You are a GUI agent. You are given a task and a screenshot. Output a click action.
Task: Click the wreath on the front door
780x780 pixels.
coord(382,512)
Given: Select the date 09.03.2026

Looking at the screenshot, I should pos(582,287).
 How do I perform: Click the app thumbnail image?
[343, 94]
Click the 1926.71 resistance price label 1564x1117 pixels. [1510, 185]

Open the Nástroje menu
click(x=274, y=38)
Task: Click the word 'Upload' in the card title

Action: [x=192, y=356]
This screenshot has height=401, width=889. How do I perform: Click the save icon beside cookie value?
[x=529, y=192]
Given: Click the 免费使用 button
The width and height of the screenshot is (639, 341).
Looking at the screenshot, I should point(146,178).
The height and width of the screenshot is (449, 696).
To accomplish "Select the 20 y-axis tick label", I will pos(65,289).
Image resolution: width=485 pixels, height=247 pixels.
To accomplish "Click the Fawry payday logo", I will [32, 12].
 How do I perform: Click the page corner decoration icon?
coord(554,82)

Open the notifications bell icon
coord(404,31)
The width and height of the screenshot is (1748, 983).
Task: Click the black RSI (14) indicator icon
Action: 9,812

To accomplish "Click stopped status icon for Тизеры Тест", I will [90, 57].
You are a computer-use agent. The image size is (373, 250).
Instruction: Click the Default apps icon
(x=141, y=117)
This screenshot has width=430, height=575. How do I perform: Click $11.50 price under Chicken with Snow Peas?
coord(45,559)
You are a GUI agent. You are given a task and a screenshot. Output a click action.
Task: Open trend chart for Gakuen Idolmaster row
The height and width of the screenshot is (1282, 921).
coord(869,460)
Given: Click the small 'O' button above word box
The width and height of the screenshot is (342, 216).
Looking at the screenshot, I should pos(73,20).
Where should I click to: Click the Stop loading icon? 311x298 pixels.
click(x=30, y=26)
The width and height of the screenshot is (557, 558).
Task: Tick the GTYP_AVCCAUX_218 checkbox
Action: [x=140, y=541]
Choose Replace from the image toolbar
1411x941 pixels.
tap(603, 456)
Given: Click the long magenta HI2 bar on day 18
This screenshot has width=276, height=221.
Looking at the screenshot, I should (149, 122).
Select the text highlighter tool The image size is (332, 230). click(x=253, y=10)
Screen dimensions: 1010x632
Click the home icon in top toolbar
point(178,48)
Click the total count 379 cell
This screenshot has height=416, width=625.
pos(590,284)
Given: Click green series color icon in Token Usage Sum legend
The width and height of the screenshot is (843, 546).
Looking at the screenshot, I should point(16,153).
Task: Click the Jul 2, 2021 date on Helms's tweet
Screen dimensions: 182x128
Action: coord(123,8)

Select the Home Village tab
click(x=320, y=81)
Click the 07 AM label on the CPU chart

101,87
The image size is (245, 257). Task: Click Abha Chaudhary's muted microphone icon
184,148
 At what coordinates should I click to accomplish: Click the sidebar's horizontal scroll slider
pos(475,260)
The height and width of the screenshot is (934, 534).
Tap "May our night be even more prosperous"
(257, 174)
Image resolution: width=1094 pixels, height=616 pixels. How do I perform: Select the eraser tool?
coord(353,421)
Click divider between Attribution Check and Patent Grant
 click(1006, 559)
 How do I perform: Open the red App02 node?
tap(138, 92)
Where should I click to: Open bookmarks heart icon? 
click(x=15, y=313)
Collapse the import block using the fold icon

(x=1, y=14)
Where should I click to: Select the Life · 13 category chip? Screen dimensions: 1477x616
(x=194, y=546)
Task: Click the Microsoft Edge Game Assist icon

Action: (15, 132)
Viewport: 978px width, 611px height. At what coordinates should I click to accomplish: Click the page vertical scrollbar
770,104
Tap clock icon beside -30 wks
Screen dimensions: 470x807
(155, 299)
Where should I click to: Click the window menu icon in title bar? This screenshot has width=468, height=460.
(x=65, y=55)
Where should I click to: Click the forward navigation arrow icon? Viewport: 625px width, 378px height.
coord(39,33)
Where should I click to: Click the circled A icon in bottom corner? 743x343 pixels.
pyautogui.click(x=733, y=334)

□ □ □ □

### Work instructions:
Report each row above that contains the string "perform", copying every such line in full. Case counts.

### Result of this exercise:
 How do I perform: Click the app thumbnail image?
This screenshot has height=401, width=889. How do I perform: Click the save icon beside cookie value?
 How do I perform: Click the page corner decoration icon?
This screenshot has width=430, height=575. How do I perform: Click $11.50 price under Chicken with Snow Peas?
Image resolution: width=1094 pixels, height=616 pixels. How do I perform: Select the eraser tool?
 How do I perform: Open the red App02 node?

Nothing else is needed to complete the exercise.